Now you have learnt how to create different types of plots in R using
the package ggplot2
, we have a group task for you to
complete and apply what you have learnt.
We have a choice of three data sets for you to use, each of which are suited to different types of plot we have covered:
Farias et al. (2019) – Atheist’s and Christian’s motivations to hike a pilgrimage trail. Best suited to creating a violin-boxplot.
Dawtry et al. (2015) – Perceptions of income inequality, household income, support for wealth redistribution. Best suited to creating a scatterplot.
Glasgow city council - Road accident severity, speed limit, and day of the week. Best suited to creating a bar plot.
Using what you learnt about ggplot2
and the principles
of data visualization, we would like you to use one of these data sets
and create:
One “good” plot to transparently communicate the findings.
One “bad” plot by being intentionally misleading or poorly communicating the findings.
Below, we have provided some scaffolding to complete the task and include a code book for each data set so you know what each column represents. Once you have finished, save the plot as an image and save it to our Padlet board.

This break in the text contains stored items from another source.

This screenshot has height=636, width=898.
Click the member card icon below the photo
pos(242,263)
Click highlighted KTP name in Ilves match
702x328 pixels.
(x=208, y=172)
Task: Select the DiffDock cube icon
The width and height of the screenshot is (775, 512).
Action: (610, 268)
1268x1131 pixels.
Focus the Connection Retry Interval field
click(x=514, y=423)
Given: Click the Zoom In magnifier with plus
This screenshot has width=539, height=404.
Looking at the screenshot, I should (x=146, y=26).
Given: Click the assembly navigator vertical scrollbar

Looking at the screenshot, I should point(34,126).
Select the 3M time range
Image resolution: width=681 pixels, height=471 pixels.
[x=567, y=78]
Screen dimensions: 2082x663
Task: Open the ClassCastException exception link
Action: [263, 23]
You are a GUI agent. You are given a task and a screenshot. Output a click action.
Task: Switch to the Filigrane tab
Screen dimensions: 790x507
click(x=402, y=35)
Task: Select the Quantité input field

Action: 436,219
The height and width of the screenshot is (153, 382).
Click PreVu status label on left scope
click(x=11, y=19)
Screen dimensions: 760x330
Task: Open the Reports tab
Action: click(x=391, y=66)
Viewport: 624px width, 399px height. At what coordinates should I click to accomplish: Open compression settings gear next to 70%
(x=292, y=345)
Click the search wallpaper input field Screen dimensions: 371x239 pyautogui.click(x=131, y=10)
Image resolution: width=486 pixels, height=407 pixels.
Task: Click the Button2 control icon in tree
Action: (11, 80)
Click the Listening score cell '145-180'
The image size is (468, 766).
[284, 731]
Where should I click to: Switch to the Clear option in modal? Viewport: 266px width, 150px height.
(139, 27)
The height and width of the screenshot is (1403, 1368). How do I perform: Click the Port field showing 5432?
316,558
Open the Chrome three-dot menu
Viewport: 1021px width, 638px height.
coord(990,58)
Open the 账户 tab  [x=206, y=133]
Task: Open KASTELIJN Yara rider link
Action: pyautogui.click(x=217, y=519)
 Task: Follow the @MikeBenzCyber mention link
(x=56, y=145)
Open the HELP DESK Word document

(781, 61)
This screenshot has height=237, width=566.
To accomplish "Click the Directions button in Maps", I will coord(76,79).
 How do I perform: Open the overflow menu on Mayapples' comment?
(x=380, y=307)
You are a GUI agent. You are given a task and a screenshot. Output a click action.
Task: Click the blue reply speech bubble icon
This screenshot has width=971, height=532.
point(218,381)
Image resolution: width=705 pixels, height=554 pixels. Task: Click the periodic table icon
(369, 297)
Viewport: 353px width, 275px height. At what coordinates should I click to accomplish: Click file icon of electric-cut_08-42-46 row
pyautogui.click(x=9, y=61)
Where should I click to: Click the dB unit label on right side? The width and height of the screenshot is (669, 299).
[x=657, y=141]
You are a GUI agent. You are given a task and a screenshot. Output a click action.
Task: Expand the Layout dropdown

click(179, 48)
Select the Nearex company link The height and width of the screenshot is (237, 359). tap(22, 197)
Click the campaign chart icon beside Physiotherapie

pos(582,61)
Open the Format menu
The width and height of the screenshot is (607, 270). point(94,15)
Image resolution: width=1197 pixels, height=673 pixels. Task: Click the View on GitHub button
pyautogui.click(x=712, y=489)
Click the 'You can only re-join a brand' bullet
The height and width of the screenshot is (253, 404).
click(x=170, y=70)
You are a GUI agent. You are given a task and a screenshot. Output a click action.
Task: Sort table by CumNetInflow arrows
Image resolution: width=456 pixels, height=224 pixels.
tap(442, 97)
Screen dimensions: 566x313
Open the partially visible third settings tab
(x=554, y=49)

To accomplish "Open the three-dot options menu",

Once you are done, look at the submissions and add a heart to your favourite “good” and “bad” plot.
If you are running this for the first time, make sure you load the
tidyverse
library to get all the functions you need.
# If you are curious, the settings above stop messages and warnings when you knit to tidy things up
library(tidyverse)
For this data set, we have two option depending on whether you want
to visualise one type of motivation (Farias_2019.csv
) or
try and plot all the types of motivation side by side
(Farias_2019_long.csv
).
Farias_2019.csv
Participant - ID for each participant
Age - Age in years
Religion - Self-reported religious group as Christian or Atheist
Nature_close - Mean score across sub-scale items 1 (not at all important) to 6 (very important) for closeness to nature
Sen_seek - Mean score across sub-scale items 1 (not at all important) to 6 (very important) for sensation seeking
Community - Mean score across sub-scale items 1 (not at all important) to 6 (very important) for being a part of a community
Rel_growth - Mean score across sub-scale items 1 (not at all important) to 6 (very important) for religious growth
Spirit_growth - Mean score across sub-scale items 1 (not at all important) to 6 (very important) for spiritual seeking or finding the meaning of life
Seek_life - Mean score across sub-scale items 1 (not at all important) to 6 (very important) for searching for life direction.
Farias_2019_long.csv
Participant - ID for each participant
Age - Age in years
Religion - Self-reported religious group as Christian or Atheist
Motivation_subscale - Long version of the data set above where different types of motivation are listed for each participant across rows: Nature_close, Sen_seek, Community, Rel_growth, Spirit_growth, and Seek_life
Average_rating - Long version of the data set above for the mean score across sub-scale items 1 (not at all important) to 6 (very important).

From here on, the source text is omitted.